The model’s dress is conventional, has connotations of a housewife lifestyle, and generic. This dress is clearly off the rack, and could be bought in any UK town or city. Makes for a relatable mode of address.
The font of the masthead is cursive, with curly, serif letters being selected. This not only connotes a sense of elegance and subtle luxury, yet also resembles a women's handwriting, with feminine cursive lines and curves. This handwritten quality makes the masthead informal and with a personal level of identity.
The title of the magazine is woman and not women. It is singular, which has personal connotations. Yet it also simplifies and even objectifies women by reducing them to a single person.
The coverline 7 star improvements for your kitchen, situates the female target audience in a kitchen. This potentially sexist mode of address is anchored through the explicit target audience being women, and further cover lines on makeup and lingerie. This confirms only two broad representations of women on the front cover as being involved in the kitchen and looking beautiful.
The address is simple, straightforward and sexist.

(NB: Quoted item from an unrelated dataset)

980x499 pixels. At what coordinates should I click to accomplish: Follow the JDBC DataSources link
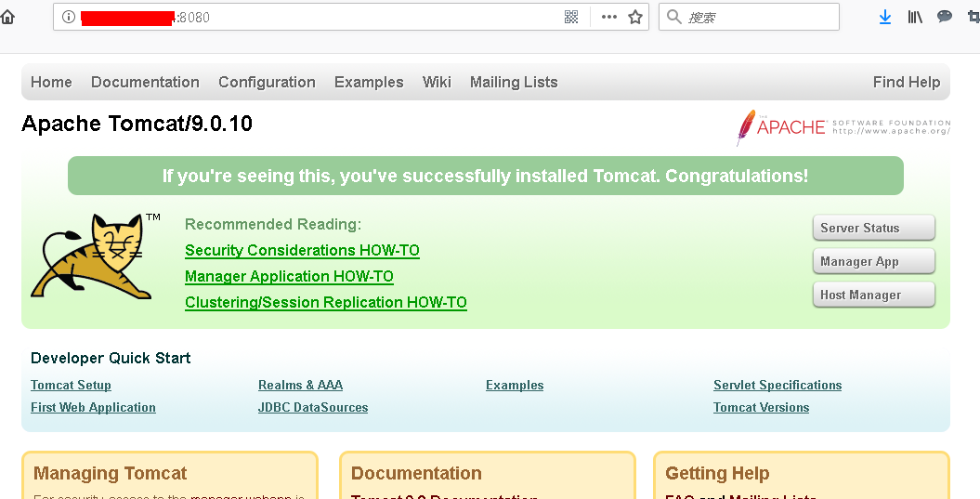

This suggests the target audience have a lower level of education. This is a highly risk averse strategy, as the target audience are conservative and mainstream
The model’s smile is awkward and forced, and suggests that the model is uncomfortable with the situation. By selecting an uncomfortable looking model with a look of anxiety, the magazine targets a less confident and more mainstream audience
The MES of purple as a background colour are highly polysemic. It could connote wealth and luxury. Yet is also connotes femininity, a fact which is anchored through the stereotypically feminine cover model
The model is hegemonically attractive, yet also is coded in a more natural and perhaps more representative of a typical, contemporary, middle aged target audience.
The font of the masthead is both informal and feminine. The serif font resembles handwriting, which connotes an almost childish, but definitely naive mode of address. Yet it also polysemically encodes authenticity. Audiences will clearly obtain an inclusive and real experience from purchasing this magazine
The MES of the eyes and teeth of the model are alarmingly white. Her eyes lack tiny veins, her teeth are an unnatural colour and her skin lacks any visible pores. Additionally, her forehead notably lacks any wrinkles. Clearly this image has been extensively airbrushed, which was commonplace in the 1960s. By removing the model’s ‘flaws’, a representation of perfection is constructed. This reinforces the hegemonic assumption that in order to be visible, that women need to be perfect. This perfect example of the male gaze is clearly supported by Van Zoonen
Straightforward and often sexist ideologies are encoded on the front page of this magazine. For example the coverline “seven star improvements for your kitchen” reinforces and anchors the ideology that women are supposed to be situated in a kitchen, which is further anchored not only through the extremely main image of a woman, and the pull quote ‘British women have a special kind of magic’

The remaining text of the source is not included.